Sambil memainkan piano, Bryan juga bernyanyi. Suaranya yang khas membuatku ingin mendengarkan nya berkali-kali.

“An empety street, an empety house, a hold inside my heart
  I’am all alone the rooms are getting smaller
 I wonder how, I wonder why, I wonder where they are
The days we had, the song we sang together, oh yeah
And oh my love, I’am holding on forever reaching for a love that seems so far

So I say a little pray, and hope my dreams will take me there
Where the skies are blue to see you once again, my love
Over seas from coast to coast
To find the place I love the most
Where the fields are green
To see you once again, my love…”

   Tak kusangka, ternyata Bryan mempunyai kemampuan yang luar biasa. Dia mahir sekali memainkan piano seolah aku melihat dad yang memainkannya.
“Standing applause for you, Bry!” kagumku. Dia hanya tertawa sambil bangkit.
Aku memperhatikan sekeliling, sepertinya dia belum datang.
“Shane mana ya? Tumben belum muncul, biasanya dia paling awal.” Tanyaku.
“So sweet amat nanyain nya? Hahaha, palingan masih di kelas.” goda Kian. Aku hanya mencubit lengannya dengan pelan sambil menutup wajah.

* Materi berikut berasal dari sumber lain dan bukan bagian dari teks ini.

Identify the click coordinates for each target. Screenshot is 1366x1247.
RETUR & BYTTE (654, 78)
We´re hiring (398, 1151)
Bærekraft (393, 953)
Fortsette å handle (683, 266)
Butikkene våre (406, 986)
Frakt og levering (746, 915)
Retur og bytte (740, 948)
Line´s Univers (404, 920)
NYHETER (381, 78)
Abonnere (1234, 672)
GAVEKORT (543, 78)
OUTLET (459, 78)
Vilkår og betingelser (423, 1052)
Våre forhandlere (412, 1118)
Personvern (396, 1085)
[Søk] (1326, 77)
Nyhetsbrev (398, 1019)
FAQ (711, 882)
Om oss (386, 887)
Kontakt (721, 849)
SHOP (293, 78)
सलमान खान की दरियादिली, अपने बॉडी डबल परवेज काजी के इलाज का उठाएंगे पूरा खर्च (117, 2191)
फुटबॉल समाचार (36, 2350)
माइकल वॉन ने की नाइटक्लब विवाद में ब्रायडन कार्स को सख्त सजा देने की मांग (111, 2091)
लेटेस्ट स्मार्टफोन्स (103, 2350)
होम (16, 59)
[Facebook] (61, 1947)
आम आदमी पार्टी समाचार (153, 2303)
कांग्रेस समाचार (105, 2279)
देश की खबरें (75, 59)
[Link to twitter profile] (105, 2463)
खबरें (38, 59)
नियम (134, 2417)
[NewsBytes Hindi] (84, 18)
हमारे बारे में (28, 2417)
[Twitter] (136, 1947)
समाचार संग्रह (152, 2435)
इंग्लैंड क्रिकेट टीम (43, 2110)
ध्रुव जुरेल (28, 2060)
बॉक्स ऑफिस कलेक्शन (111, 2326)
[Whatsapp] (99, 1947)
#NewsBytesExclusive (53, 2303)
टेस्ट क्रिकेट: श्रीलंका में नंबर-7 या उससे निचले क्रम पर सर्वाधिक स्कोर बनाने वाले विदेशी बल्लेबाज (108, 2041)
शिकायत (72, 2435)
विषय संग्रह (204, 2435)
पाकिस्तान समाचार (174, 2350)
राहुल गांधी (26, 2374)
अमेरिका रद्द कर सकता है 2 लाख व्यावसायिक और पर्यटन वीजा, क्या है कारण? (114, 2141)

   Lima menit, sepuluh menit, hingga waktu terus merangkak, Shane tak kunjung datang. Aku mulai cemas antara menunggunya maupun latihan yang harus segera dilaksanakan, karena waktu tinggal satu hari lagi! Dengan gontai, aku melangkah keluar ruangan meninggalkan tanda tanya pada mereka bertiga. Aku pun bingung dengan perasaan yang kini hadir, di saat aku membutuhkannya, dia malah tak hadir. Tuhan, semoga dia baik-baik saja. Ketika aku sudah berdiri di depan kelas Shane, aku memanjangkan leher mencoba mencari nya di dalam. Tiba-tiba seorang gadis berkacamata memanggilku,
“Hei, kamu mencari siapa?”
Aku diam tak bergeming mencoba menjawabnya,
“Shane ada?” tanyaku dengan cemas.
“Oh, dia sedang berada di UKS. Sepertinya dia terserang demam mendadak. Cobalah ke sana. Oh iya, kamu pacarnya ya?”
Seperti tersedak biji salak, aku terbatuk sehingga memaksaku untuk meneguk segelas air pemberian gadis itu.
“No, tentu saja bukan. We’re just friends.” Jelasku dengan muka bersemu. Gadis itu hanya tersenyum sambil mengangguk. Dengan cepat aku mengucapkan terimakasih padanya dan bergegas menuju UKS. Entah mengapa pikiran ku saat itu mulai kacau, kenapa tiba-tiba perasaanku sangat care padanya? Aneh.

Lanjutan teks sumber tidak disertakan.